UAE Insurers Show Signs Of Recovery, But Regulatory Changes Create Uncertainty


rating-directListed insurers in the United Arab Emirates (UAE) made a comeback in the first half of 2016, reporting aggregate profits both on an underwriting basis and a net income basis, after reporting aggregate losses in 2015. This is against a backdrop of sizable economic pressures in the Gulf Cooperation Countries (GCC), with global oil prices hovering between $30 and $60 per barrel, leading to fiscal pressures, slower economic growth, and volatile stock markets. The UAE is vulnerable to many of these factors, resulting in our reduced forecasts for GDP growth in the coming years.

However, this slowdown has not been a barrier to the expansion of the local insurance market, as it continues on its growth trend with support from the Dubai Compulsory Health Insurance Scheme.

Following in the footsteps of Abu Dhabi, which introduced mandatory health insurance for all residents several years ago, Dubai completed its own three-stage roll-out of health cover in June 2016. In aggregate, the UAE health insurance sector has seen a major boom since 2013, with medical premium growth averaging 30% over this period.

However, considering that more than 90% of medical premiums in UAE are generated within the emirates of Abu Dhabi and Dubai combined, and both emirates have now completed their medical insurance projects, we believe it will become increasingly difficult for insurers to continue this pace of premium growth, unless they find innovative ideas to diversify into newer business lines.

There are currently 60 insurance companies in the UAE, out of which 29 are listed on one of the two stock exchanges (ADX and DFM).
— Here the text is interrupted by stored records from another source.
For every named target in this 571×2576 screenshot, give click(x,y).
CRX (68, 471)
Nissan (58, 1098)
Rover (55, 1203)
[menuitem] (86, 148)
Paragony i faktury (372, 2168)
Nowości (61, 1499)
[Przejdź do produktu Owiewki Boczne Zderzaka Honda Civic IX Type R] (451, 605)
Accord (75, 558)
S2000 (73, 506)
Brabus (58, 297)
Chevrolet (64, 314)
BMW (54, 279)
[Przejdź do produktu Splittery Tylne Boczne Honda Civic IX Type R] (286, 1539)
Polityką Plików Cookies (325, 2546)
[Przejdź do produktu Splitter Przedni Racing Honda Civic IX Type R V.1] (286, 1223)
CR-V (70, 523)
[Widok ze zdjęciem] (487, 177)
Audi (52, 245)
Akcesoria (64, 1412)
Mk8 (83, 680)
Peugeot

Listed insurers control almost half of the total UAE market premiums.


  • Listed insurers in the UAE experienced strong premium growth in the first six months of 2016.
  • The overall market has returned to profit, both on an underwriting basis and a net income basis, after posting losses in the 2015.
  • While growth in technical reserves is keeping pace with the premium growth, there is a potential weakening of insurers’ capital adequacy.
  • Continuous regulatory developments keep insurers on their toes and inculcate discipline, but continue to bring uncertainty.
  • Despite the challenging operating environment, our ratings outlook on seven out of eight UAE listed insurers remains stable, reflecting their strong capital adequacy.